Tomorrow marks the day there was no more Che: Oct. 9 is the 48th anniversary of Guevara’s execution in Bolivia.
In an upper-level Spanish class in my high school, we spent three class periods watching “Motorcycle Diaries,” a movie based on a young Ernesto Guevara’s trip through South America with a friend. While the movie showed his compassion for people in impoverished conditions, it didn’t show who he became afterward: Che Guevara.
Found on T-shirts and even posters at the recent poster sale, Guevara’s “rockstar” facade and rebel image appeal to young people today, Humberto Fontova, author of “The Real Che Guevara,” told the Collegian. His nickname, given by Fidel and Raul Castro, is the equivalent of “bro” or “dude” in Argentina.
Fontova frequently speaks at colleges and universities.
“In the course of these speeches, I noticed that no one really knows that much about him, especially the people who are wearing him on a T-shirt,” Fontova said. “Some people think he’s a rockstar, and other people say, ‘Well, he’s a revolutionary.’”
Guevara was actually the chief executioner and jailer for Fidel Castro’s communist regime.
“They jailed and tortured political prisoners at a higher rate than Stalin’s regime during the Great Terror in Russia,” Fontova said. “They murdered more political prisoners in their first three years in power than Hitler’s regime murdered in his first six years.”

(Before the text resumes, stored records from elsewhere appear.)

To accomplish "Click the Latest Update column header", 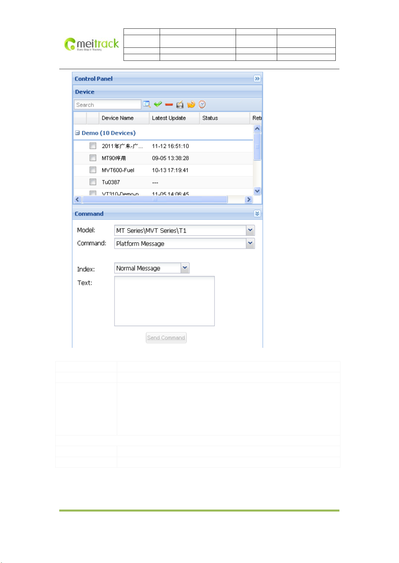I will 169,118.
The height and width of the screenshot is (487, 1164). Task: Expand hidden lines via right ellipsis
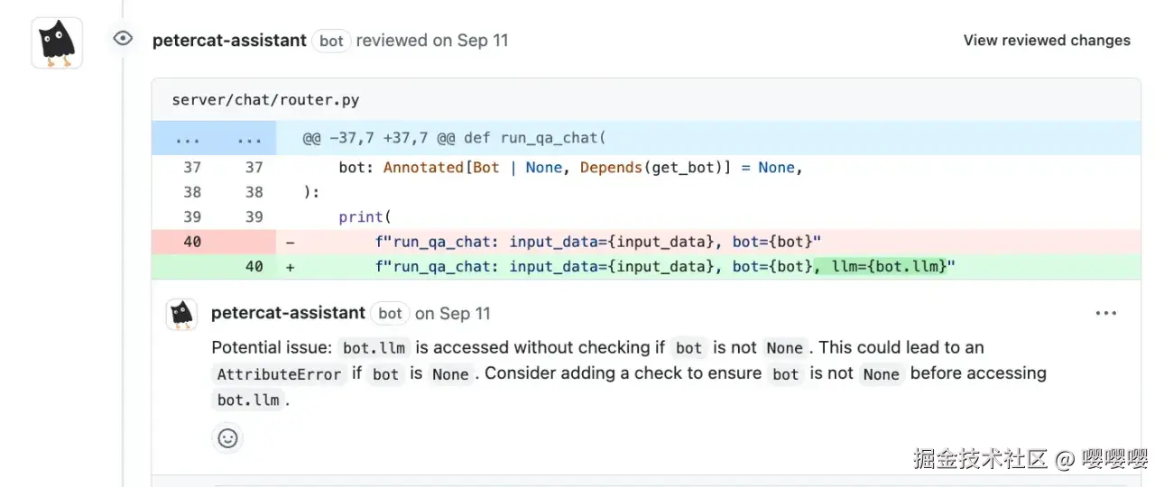[249, 140]
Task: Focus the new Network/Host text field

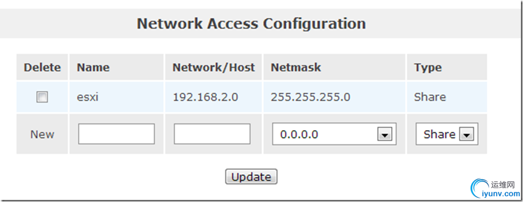Action: pos(212,134)
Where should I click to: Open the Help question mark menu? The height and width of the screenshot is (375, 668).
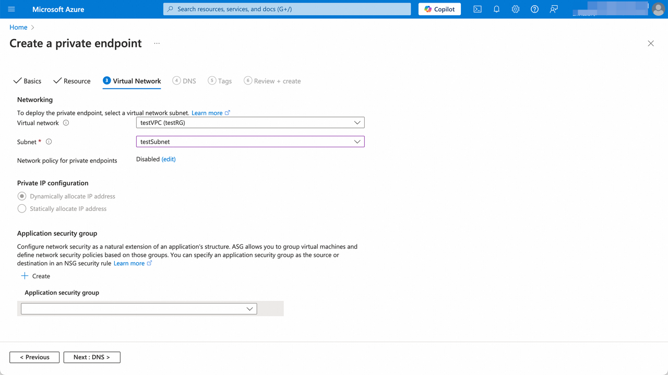click(x=534, y=9)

Guevara and the Castro regime took 1,600 lives by firing squad from men and boys during the ’60s and ’70s, Fontova said.
“Guevara would take special delight in murdering political prisoners himself,” Fontova said, adding that he had a special window in his office to watch executions. “Often, he would walk out into the field and apply the coup de grâce, the final shot to the dead victims. Some of them were as young as 16 years old.”

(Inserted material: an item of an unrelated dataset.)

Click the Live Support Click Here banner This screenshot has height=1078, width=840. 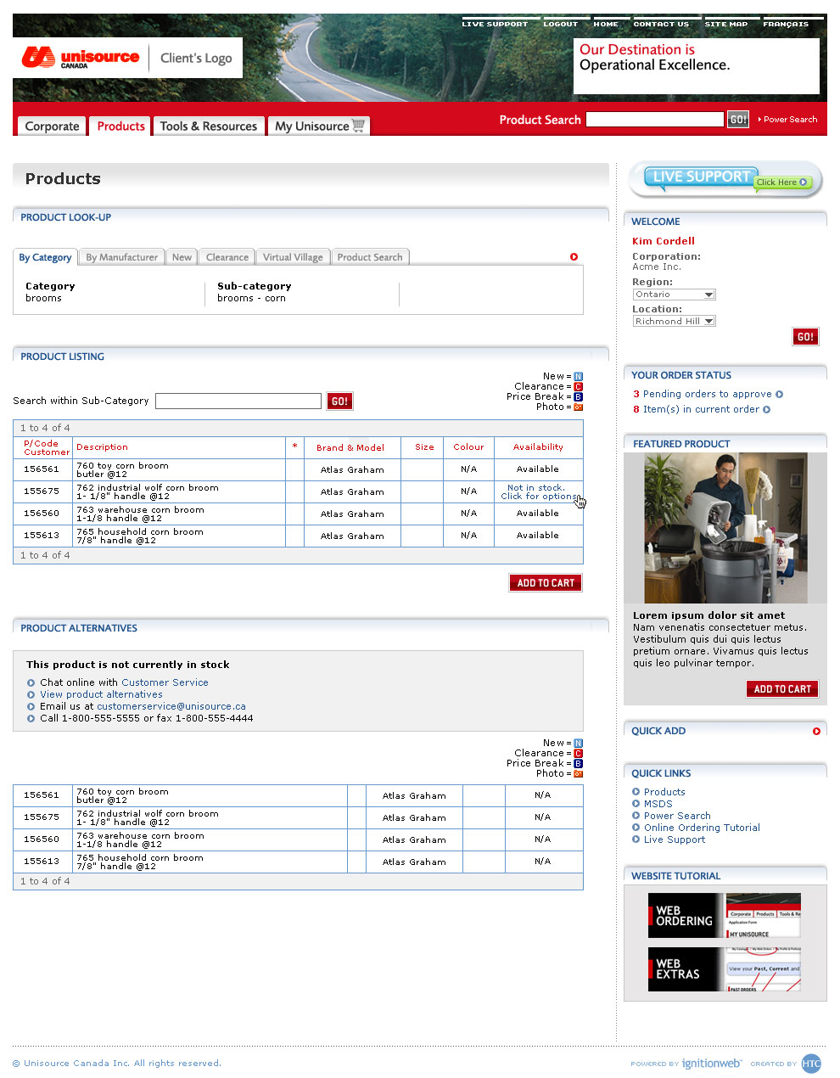pyautogui.click(x=725, y=179)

Yet, this information is being ignored while teachers have their students act out scenes from a movie that makes him out to be a hero.
“It’s politically incorrect,” Fontova said. “There’s an aura of the Cuban Revolution that makes leaders appear saintly, that the Cuban Revolution was somehow different than the Russian or the Chinese. In fact, it was more repressed.”
Students hold him up as a role model, despite the fact that they would have been sent to the Military Units to Aid Production, labor camps that welcomed people with the slogan, “work will make men out of you.”
“Youth must refrain from ungrateful questioning of governmental mandates,” Guevara said in 1961. “Instead they must dedicate themselves to study, work, and military service. Youth should learn to think and act as a mass. It is criminal to think of individuals. Individualism must disappear from Cuba.”
While alive, Guevara’s image was associated with Jim Morrison, lead singer of the Doors.
“They think he’s a musician, not knowing that in his regime, rock and roll fans, wanderers were jailed in mass by the 10,000s for the crimes of trying to listen to rock and roll music,” Fontova said.
Che Guevara was not a hero, and when he is discussed, especially in the classroom, his atrocities need to be shared.